L’importance des bras est cruciale : ils permettent de maintenir l’équilibre et d’entraîner le corps vers l’avant. De même, l’engagement du coude vers l’arrière facilite le mouvement de la hanche. Tout cela en développant de la puissance et de la fréquence au niveau des jambes. Le 50 km, c’est l’économie du geste. »

Si, en marathon, les fondeurs peuvent se permettre de s’évader, de penser à autre chose pour échapper à la souffrance, en marche, l’esprit aussi est mobilisé. Toute déconcentration peut conduire à la faute technique. Impossible, donc, de penser à autre chose qu’à sa gestuelle ou à la tactique de course. « Ceux qui ont des problèmes techniques vont focaliser leur concentration, pour éviter la faute, sur la position des juges… Ceux qui ont moins de soucis vont se concentrer sur la tactique de course, le rythme à mettre, la position des adversaires, la gestion des trajectoires, et oublier la présence des juges », estime Gérard Lelièvre, qui a travaillé plusieurs années au sein de la Direction technique nationale.

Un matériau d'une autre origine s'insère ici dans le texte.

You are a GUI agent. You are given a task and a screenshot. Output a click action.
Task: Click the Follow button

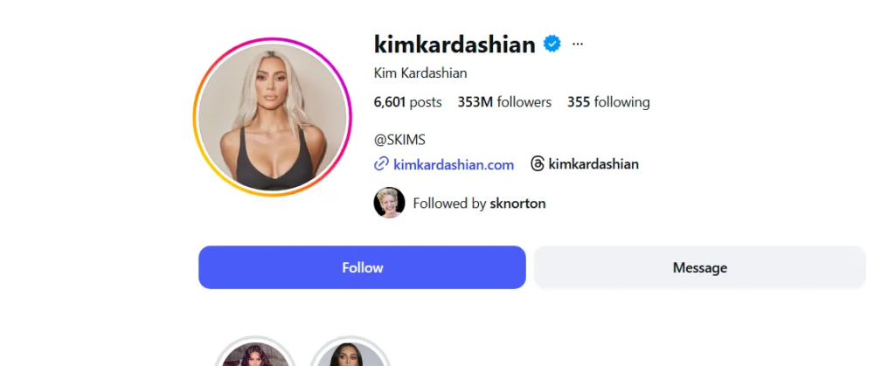tap(362, 267)
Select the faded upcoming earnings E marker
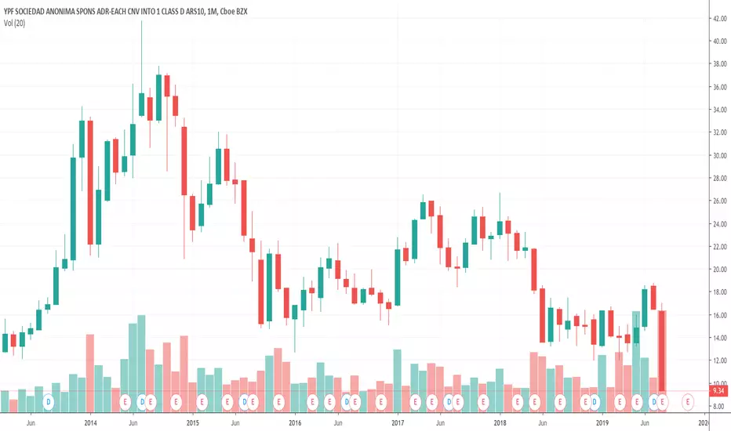Image resolution: width=731 pixels, height=431 pixels. click(688, 402)
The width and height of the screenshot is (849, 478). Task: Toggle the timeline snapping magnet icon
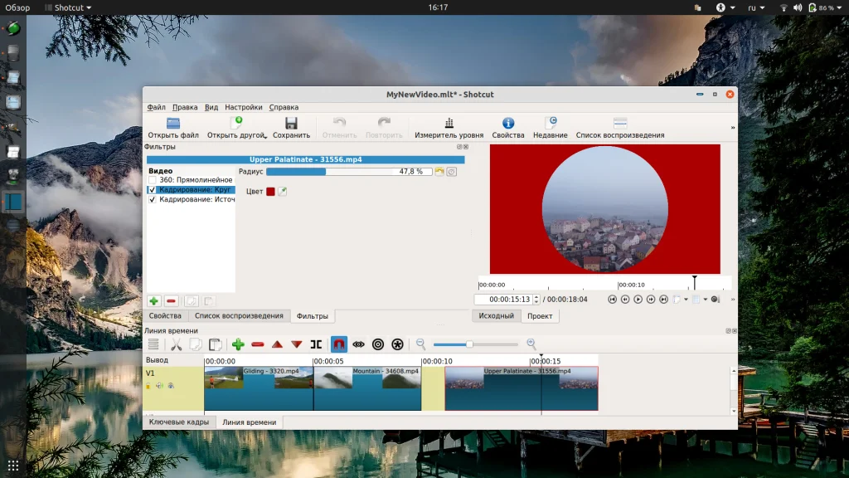pos(339,344)
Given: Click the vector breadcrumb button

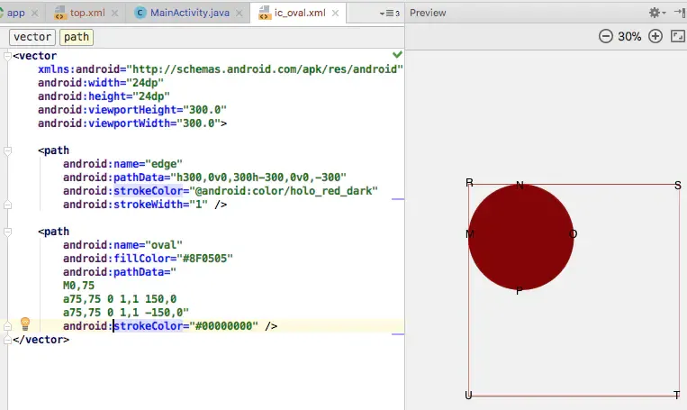Looking at the screenshot, I should pyautogui.click(x=32, y=37).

De même, l’adrénaline et l’ambiance peuvent déconcentrer les marcheurs. « Il faut essayer d’être le plus raisonnable possible sur ces épreuves olympiques et ne pas se laisser griser. Savoir accepter de ralentir est crucial pour éviter la sanction. Il ne faut pas rentrer dans le jeu des adversaires, qui peuvent vous pousser à la faute », conseille Gilbert Belin.

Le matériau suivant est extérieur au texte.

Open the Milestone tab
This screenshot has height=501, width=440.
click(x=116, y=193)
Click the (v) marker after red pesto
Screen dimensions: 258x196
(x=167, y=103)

Finalement, l’un des seuls points communs entre le marathon et la marche réside dans les scandales de dopage qui touchent les deux disciplines. Récemment, le Français Bertrand Moulinet, spécialiste du 20 km, a été suspendu quatre ans après avoir été contrôlé positif à une substance qui facilite la production d’EPO. Pas pour faire une petite randonnée.